PR# 13754 Comparing NaN in melted code

Problem Report Summary
Submitter: ericbe
Category: Compiler
Priority: Medium
Date: 2007/12/12
Class: Bug
Severity: Serious
Number: 13754
Release: 6.1.7.1223
Confidential: No
Status: Suspended
Responsible:
Environment: Mozilla/4.0 (compatible; MSIE 7.0; Windows NT 5.1; .NET CLR 1.1.4322; .NET CLR 2.0.50727; .NET CLR 3.0.04506.30; InfoPath.1; .NET CLR 3.0.04506.648)
Synopsis: Comparing NaN in melted code

Description
Comparing NaNs together in frozen and finalized modes returns False as specified in http://en.wikipedia.org/wiki/NaN. However, it returns True in melted mode. The same behavior was observed in ISE 5.7.
To Reproduce
		local
			nan: DOUBLE
			p: MANAGED_POINTER
		do
				-- Binary representation of IEEE 754 'NaN'.
				-- See: http://en.wikipedia.org/wiki/IEEE_754
			create p.make (8)
			p.put_natural_8 (0, 0)
			p.put_natural_8 (0, 1)
			p.put_natural_8 (0, 2)
			p.put_natural_8 (0, 3)
			p.put_natural_8 (0, 4)
			p.put_natural_8 (0, 5)
			p.put_natural_8 (255, 6)
			p.put_natural_8 (127, 7)
			nan := p.read_real_64 (0)
			print (nan)
			print ("%N")
			print (nan /= nan)
			print ("%N")
Problem Report Interactions
From:manus_eiffel    Date:2007/12/13    Status: Suspended    Download   
I misread your message for the comparison you are doing. Indeed the comparison nan /= nan should always return True since they are indeed different and this is what I've observed.

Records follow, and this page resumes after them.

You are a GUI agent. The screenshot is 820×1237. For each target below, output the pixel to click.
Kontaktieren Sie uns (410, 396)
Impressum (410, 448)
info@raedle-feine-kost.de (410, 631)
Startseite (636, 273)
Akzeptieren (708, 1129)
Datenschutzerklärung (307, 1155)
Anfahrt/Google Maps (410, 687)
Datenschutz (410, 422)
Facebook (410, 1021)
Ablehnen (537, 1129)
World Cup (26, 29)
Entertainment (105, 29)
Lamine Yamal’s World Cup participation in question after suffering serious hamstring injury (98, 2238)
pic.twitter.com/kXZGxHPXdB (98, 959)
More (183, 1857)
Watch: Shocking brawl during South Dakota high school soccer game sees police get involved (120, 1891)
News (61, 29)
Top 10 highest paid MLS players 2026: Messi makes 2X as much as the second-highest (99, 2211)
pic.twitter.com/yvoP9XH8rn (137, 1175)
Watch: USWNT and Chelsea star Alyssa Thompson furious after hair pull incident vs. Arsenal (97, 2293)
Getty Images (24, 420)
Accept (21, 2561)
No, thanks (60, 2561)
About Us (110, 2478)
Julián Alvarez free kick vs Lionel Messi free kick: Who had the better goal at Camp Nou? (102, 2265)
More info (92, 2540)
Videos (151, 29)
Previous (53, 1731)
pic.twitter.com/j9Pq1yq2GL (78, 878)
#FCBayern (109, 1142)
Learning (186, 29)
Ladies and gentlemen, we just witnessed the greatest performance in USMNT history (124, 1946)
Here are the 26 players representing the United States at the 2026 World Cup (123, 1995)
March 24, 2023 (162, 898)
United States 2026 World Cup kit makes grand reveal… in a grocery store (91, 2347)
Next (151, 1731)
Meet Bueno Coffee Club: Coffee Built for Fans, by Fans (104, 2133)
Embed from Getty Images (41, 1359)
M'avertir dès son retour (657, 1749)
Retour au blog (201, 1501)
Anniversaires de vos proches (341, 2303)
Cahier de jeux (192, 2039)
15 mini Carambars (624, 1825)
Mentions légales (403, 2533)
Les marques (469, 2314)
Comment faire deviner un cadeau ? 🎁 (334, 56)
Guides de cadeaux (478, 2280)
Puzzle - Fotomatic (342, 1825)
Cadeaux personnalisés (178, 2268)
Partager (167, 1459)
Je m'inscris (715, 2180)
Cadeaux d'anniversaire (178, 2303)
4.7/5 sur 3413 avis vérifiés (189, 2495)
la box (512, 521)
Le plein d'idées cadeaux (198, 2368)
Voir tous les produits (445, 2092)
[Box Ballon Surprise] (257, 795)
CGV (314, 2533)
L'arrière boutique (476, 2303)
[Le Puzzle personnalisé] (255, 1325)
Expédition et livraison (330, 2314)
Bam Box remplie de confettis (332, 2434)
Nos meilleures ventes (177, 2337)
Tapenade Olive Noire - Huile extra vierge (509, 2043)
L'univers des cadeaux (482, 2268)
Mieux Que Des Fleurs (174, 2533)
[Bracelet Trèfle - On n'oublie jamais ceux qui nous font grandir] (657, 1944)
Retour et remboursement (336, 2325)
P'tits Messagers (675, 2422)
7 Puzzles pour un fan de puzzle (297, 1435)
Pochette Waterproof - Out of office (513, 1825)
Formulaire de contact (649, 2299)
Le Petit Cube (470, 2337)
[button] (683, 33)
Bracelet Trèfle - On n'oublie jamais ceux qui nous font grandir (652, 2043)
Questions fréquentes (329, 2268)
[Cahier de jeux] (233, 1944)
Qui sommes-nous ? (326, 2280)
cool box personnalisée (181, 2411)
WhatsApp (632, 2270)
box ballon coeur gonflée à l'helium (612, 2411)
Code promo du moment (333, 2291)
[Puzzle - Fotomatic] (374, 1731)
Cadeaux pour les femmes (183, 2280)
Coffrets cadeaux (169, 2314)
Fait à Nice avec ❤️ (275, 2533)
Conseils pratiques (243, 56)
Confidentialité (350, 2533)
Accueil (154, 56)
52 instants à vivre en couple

I think you were thinking of evaluating 'nan = nan' which is indeed supposed to return False and not True. I've verified that it works fine with VS 2005, but with MSVC++ 6.0 it is going to return True regardless of the option we provide (it does not have /fp, it is /Op instead but it does not change anything). And this is why the melted code behaves incorrectly (since we compile our interpreter with MSVC++ 6.0).

Ideally we should compile against VS 2005 on 32-bit, but we unfortunately need 6.0 for backward compatibility.

From:ericbe    Date:2007/12/13    Download   
The doc that Alexander found says that the default in /fp:precise. So even if I were using some C compiler flags (which I don't, apart from those set by EiffelStudio itself), this won't explain why I get the correct behavior. You should rather focus on why you get the wrong behavior.

From:manus_eiffel    Date:2007/12/13    Download   
We are using the default option (i.e. we do not specify any option), so I don't understand why you get a different behavior. Are you sure you are not setting some C compiler flags in your project?

From:ericbe    Date:2007/12/12    Download   
I'm using MSVC 7.1.

According to http://en.wikipedia.org/wiki/NaN, it looks like 'nan=nan' should return false, so your C compiler (and hence the melted code) is wrong. I know that having 'nan=nan' returning false violates a lot of assertions in Eiffel code, but I think that we are better off following IEEE 754 specification and rewrite our assertions accordingly than inventing a new specification incompatible with the rest of the world. But I guess this could be discussed at ECMA.

Anyway, it looks like, according to what Alexander showed us, I'm using the default option (i.e. /fp is assumed to be 'precise') and you're not.

From:alexk_es    Date:2007/12/12    Download   
When compiling with Microsoft Visual C++, the compiler option /fp controls the behaviour of the generated code, and comparison of NaNs in particular. The details can be found at http://msdn2.microsoft.com/en-us/library/e7s85ffb(VS.80).aspx

From:manus_eiffel    Date:2007/12/12    Status: Analyzed    Download   
I believe it has something to do with the C compiler. In my test, see eweasel test#melt080, I always get True regardless of the compilation mode.

Since we compile the code of the runtime where the byte code is interpreted, I'm not surprised that you get True, since my C compiler always reports True. 

In workbench and final mode, then your C compiler is producing a different answer. So which C compiler are you using and on which platform?